= Khalil Taleghani =

Iranian politician and engineer (1912–1992)

Khalil Taleghani (1912–1992) was an Iranian engineer who served as the minister of agriculture in the cabinet led by Prime Minister Mohammad Mosaddegh. He is known for his role in the establishment of the Amir Kabir Dam which was built to supply drinking water and electricity to Tehran.

==Biography==
Taleghani was born in a village, Taleghan, in 1912. He received a degree in construction engineering from a British university. Following his graduation he worked as a faculty member at the University of Tehran.

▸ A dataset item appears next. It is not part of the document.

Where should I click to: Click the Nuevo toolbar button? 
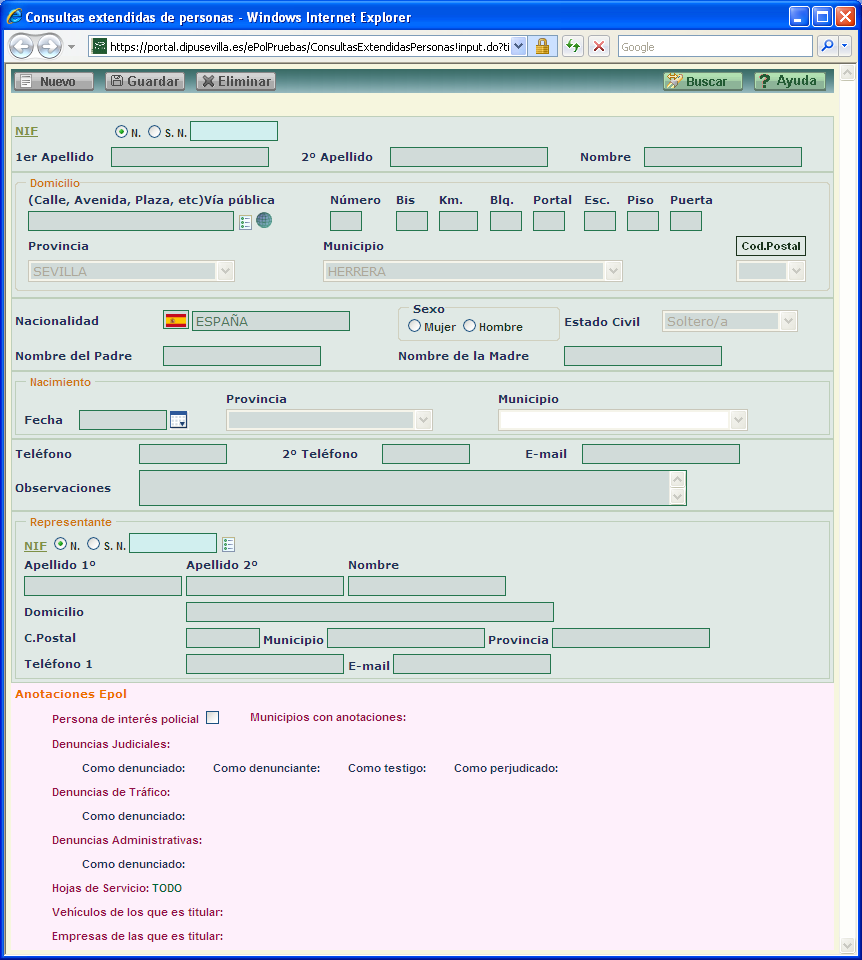(x=52, y=82)
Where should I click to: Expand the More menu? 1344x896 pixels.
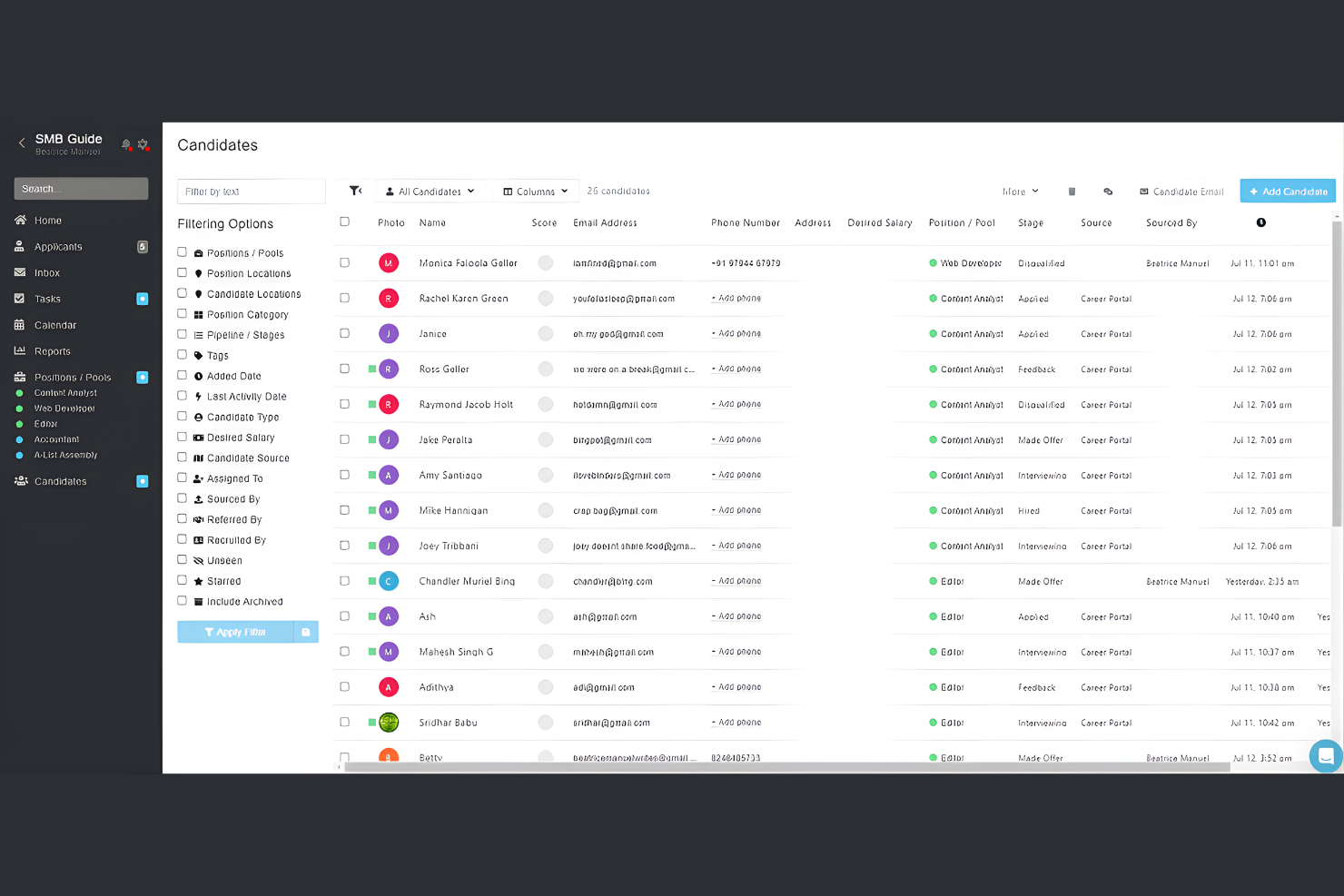tap(1019, 192)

In 1946 he established a company in Ahvaz and worked as a technical director in the construction of Amir Kabir Dam from 1950. In May 1951 Taleghani was named as the minister of agriculture in the cabinet of Mohammad Mosaddegh. After serving in office for 18 months Taleghani resigned from the post for personal reasons. However, he was reappointed to the post in July 1952 and remained as minister of agriculture until the resignation of Prime Minister Mosaddegh in August 1953. During his tenure Taleghani was in charge of organizing the oil production in Qom and developing new oil fields in the Qom region. Taleghani continued his activities in the construction of Amir Kabir Dam in the mid-1950s. He was the minister of advisers in the cabinet led by Manouchehr Eghbal between 1957 and 1960.

Following the regime change in Iran in 1979 Taleghani left the country and died in 1992.

In September 1992 Taleghani published a book entitled Change of Character: An Iranian Minister Remembers.